6 heures du matin, le 1er avril. Le point partiel des combats de nuit fait apparaître que les forces de défense et de défense et de sécurité font preuve d’héroïsme. Elles ont mis en déroute le trio Licorne-onuci-rebelles. Cependant, une poche de résistance se trouve à la RTI qui se trouve encore sous le contrôle des hommes de Ouattara. Le ministre Tagro propose au président Gbagbo, qui a veillé avec nous toute la nuit, d’aller se reposer. « Je vais y aller, mais j’entends que le commandant Dua me fasse le point de toute la situation », répond le président Gbagbo. Le ministre Tagro, quant à lui, indique qu’il ne rentrera chez lui que lorsqu’on lui aura dit que la télévision a été libérée. Les ordres sont immédiatement donnés pour que cela soit fait.

6h30 min, la bonne nouvelle tombe à la satisfaction générale. La RTI a été libérée. Le ministre Tagro peut alors, tout heureux, rentrer chez lui pour prendre un petit repos bien mérité après une nuit blanche passée en compagnie du chef de l’Etat.

Ainsi, le 1er avril, Gbagbo est encore au pouvoir. L’assaut final annoncé a échoué. Cette offensive marque cependant le point de départ d’un déluge de feu sur la résidence du chef de l’Etat de Côte d’Ivoire. Une opération désormais conduite à visage découvert par l’armée française et les forces des nations unies.

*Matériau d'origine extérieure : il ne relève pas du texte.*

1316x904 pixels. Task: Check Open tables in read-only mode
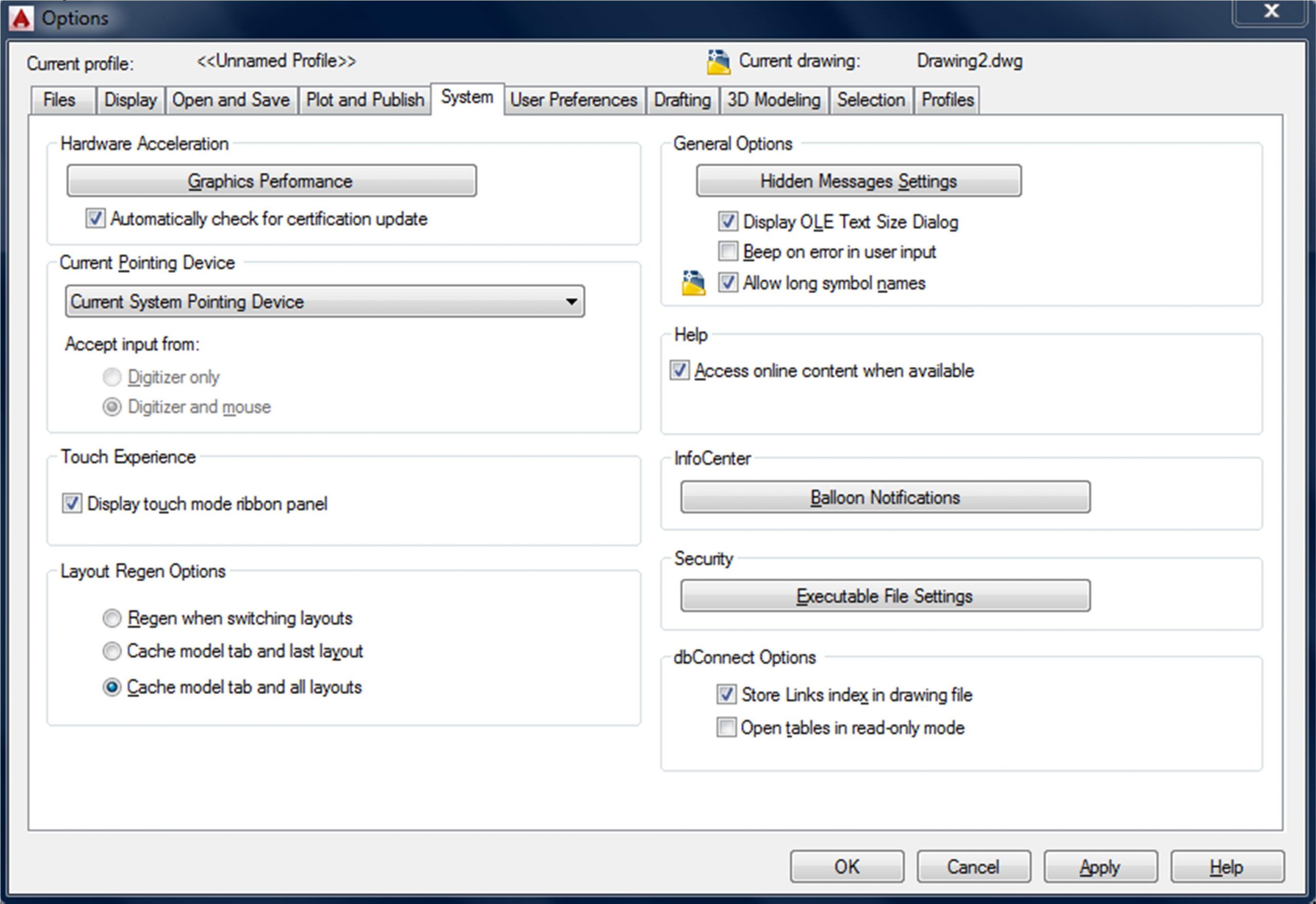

Le 2 avril, profitant d’un moment d’accalmie, je sors de la résidence du chef de l’Etat pour tenter de regagner mon domicile. Je marche. Dans la rue, aucune âme qui vive. Un jeune journaliste vivant dans les environs du siège du Pdci-rda à Cocody me reconnaît. Il m’héberge jusqu’au 11 avril. Je n’ai plus revu le président Laurent Gbagbo jusqu’à son arrestation. Mais ma conviction est qu’il est resté digne jusqu’au bout. Je reste convaincu qu’il est victime d’une grande injustice et que l’histoire lui donnera raison.